START INPUT DATA

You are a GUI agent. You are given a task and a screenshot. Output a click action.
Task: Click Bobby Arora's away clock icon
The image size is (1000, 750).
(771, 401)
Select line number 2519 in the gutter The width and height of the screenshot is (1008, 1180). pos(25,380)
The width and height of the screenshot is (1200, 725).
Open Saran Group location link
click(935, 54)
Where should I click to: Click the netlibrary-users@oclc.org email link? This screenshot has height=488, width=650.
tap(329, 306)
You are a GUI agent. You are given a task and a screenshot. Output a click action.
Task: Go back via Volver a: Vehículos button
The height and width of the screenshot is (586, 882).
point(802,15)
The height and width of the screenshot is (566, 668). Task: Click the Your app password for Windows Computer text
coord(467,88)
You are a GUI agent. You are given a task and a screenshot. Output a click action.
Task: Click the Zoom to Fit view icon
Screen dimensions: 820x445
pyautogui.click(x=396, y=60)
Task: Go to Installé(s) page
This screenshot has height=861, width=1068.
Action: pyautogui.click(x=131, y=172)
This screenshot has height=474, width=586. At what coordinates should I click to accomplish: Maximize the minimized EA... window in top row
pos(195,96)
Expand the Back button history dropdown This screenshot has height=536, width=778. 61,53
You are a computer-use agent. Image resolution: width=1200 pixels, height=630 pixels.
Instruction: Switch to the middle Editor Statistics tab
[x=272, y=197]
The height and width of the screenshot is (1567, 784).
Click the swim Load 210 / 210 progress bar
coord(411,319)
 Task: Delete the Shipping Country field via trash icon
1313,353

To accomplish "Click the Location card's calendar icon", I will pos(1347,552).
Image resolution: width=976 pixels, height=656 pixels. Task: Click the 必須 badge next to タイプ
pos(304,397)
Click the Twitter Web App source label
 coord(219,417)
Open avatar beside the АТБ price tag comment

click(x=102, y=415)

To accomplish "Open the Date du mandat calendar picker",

END INPUT DATA

- _TASK ITEM_: Look through the data above for the word "calendar". Report each line where it occurs.

- _OUTPUT FOR THIS TASK_:
To accomplish "Click the Location card's calendar icon", I will pos(1347,552).
To accomplish "Open the Date du mandat calendar picker",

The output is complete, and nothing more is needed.